Иногда посреди монолога краем глаза она замечала, что в дверях появлялась баронесса, чтобы молча послушать и в какой-то момент незаметно уйти. Едва ли фрау фон Штернберг следила за мужем и за тем, какие у него могут быть дела и разговоры с горничной, – потому что порой у Даны складывалось впечатление, что у этих двоих за годы совместной жизни выработалось нечто вроде телепатической связи друг с другом. Во всяком случае, знала баронесса не меньше, чем её муж (скорее всего, он ей всё пересказывал): в её манере обращаться к Дане появилось нечто новое, как будто теперь Дана хотя далеко и не ровня ей, но уже не совсем служанка.
Сначала барон вовсе не перебивал Дану, затем, изредка, стал задавать вопросы – уточняющие, наводящие, а однажды спросил:
– Ваши родители были дворянами? Они ведь поэтому эмигрировали из советской России?
Дана смешалась. Взглянула на свои руки – крупные костяшки, туповатое выражение пальцев, ногти хоть и маленькие, но лопатой. Ничего общего с аристократическими руками Альриха, один вид которых её завораживал, настолько явно в них просматривалась гениальность кого-то или чего-то, спроектировавшего человеческое тело.
– Н-не знаю… Не думаю. Дворяне… Нет, что вы, скорее всего, нет. Это… важно?
– Да нет, не очень. В сущности, совершенно не важно.
Чему учили курсантов в школе «Цет» – подобных тем Дана поначалу старалась не касаться, опасаясь, что ей просто не поверят.
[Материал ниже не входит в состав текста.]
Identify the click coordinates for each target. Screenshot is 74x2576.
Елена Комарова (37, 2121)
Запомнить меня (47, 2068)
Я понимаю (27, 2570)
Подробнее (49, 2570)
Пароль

Но без этих пояснений многое из рассказанного теряло всякий смысл, и как-то раз Дана принесла в кабинет барона чемодан, с которым приехала в Вальденбург и который теперь хранила под кроватью, открывая изредка и лишь тогда, когда была уверена, что её никто не видит.
– Инструкторы в школе называли их кристаллами, – пояснила она барону, опускаясь на колени перед распахнутым чемоданом и обеими руками беря что-то, завёрнутое в чёрную бархатную тряпицу. – Хотя обычно у курсантов такие шары были из простого стекла, к тому же они гораздо меньше… А этот, из горного хрусталя, подарил мне ваш сын. Это такой инструмент. Чтобы видеть. Я им редко пользуюсь, он отнимает силы, а у меня много работы… – Дана раскрыла тряпицу, обнажая гладкую поверхность сферы, полной сероватого сияния замкнутой в самой себе пустоты.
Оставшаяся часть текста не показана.